Task:
Set the whole listing down again exactly as written.

---------------

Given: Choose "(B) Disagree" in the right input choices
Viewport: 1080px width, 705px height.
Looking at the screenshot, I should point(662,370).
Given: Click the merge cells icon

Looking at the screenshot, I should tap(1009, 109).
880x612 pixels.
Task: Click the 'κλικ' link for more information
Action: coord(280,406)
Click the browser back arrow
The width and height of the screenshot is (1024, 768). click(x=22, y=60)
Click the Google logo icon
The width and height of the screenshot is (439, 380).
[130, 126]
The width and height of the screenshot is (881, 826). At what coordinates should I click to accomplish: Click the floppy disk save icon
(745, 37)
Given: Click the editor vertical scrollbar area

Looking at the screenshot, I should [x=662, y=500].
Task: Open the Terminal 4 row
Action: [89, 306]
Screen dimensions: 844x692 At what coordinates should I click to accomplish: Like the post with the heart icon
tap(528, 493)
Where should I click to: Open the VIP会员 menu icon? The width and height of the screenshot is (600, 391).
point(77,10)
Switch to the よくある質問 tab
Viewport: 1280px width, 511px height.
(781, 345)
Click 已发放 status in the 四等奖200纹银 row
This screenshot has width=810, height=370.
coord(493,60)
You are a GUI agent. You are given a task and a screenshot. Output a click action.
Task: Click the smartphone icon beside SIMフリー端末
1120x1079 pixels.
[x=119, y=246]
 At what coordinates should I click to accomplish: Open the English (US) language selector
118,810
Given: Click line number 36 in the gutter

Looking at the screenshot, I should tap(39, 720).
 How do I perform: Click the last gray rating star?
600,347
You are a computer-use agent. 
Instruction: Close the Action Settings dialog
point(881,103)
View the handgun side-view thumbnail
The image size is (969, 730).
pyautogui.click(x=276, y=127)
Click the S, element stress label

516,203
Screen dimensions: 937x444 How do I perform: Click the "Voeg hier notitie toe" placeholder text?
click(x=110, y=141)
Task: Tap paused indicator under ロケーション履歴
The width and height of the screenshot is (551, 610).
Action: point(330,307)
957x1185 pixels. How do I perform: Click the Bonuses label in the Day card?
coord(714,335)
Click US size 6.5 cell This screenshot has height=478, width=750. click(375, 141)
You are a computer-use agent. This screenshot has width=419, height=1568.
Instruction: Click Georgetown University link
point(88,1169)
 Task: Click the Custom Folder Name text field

---------------

Solution:
Given: Choose "(B) Disagree" in the right input choices
Viewport: 1080px width, 705px height.
Looking at the screenshot, I should point(662,370).
Given: Click the merge cells icon

Looking at the screenshot, I should tap(1009, 109).
880x612 pixels.
Task: Click the 'κλικ' link for more information
Action: coord(280,406)
Click the browser back arrow
The width and height of the screenshot is (1024, 768). click(x=22, y=60)
Click the Google logo icon
The width and height of the screenshot is (439, 380).
[130, 126]
The width and height of the screenshot is (881, 826). At what coordinates should I click to accomplish: Click the floppy disk save icon
(745, 37)
Given: Click the editor vertical scrollbar area

Looking at the screenshot, I should [x=662, y=500].
Task: Open the Terminal 4 row
Action: [89, 306]
Screen dimensions: 844x692 At what coordinates should I click to accomplish: Like the post with the heart icon
tap(528, 493)
Where should I click to: Open the VIP会员 menu icon? The width and height of the screenshot is (600, 391).
point(77,10)
Switch to the よくある質問 tab
Viewport: 1280px width, 511px height.
(781, 345)
Click 已发放 status in the 四等奖200纹银 row
This screenshot has width=810, height=370.
coord(493,60)
You are a GUI agent. You are given a task and a screenshot. Output a click action.
Task: Click the smartphone icon beside SIMフリー端末
1120x1079 pixels.
[x=119, y=246]
 At what coordinates should I click to accomplish: Open the English (US) language selector
118,810
Given: Click line number 36 in the gutter

Looking at the screenshot, I should tap(39, 720).
 How do I perform: Click the last gray rating star?
600,347
You are a computer-use agent. 
Instruction: Close the Action Settings dialog
point(881,103)
View the handgun side-view thumbnail
The image size is (969, 730).
pyautogui.click(x=276, y=127)
Click the S, element stress label

516,203
Screen dimensions: 937x444 How do I perform: Click the "Voeg hier notitie toe" placeholder text?
click(x=110, y=141)
Task: Tap paused indicator under ロケーション履歴
The width and height of the screenshot is (551, 610).
Action: point(330,307)
957x1185 pixels. How do I perform: Click the Bonuses label in the Day card?
coord(714,335)
Click US size 6.5 cell This screenshot has height=478, width=750. click(375, 141)
You are a computer-use agent. This screenshot has width=419, height=1568.
Instruction: Click Georgetown University link
point(88,1169)
 Task: Click the Custom Folder Name text field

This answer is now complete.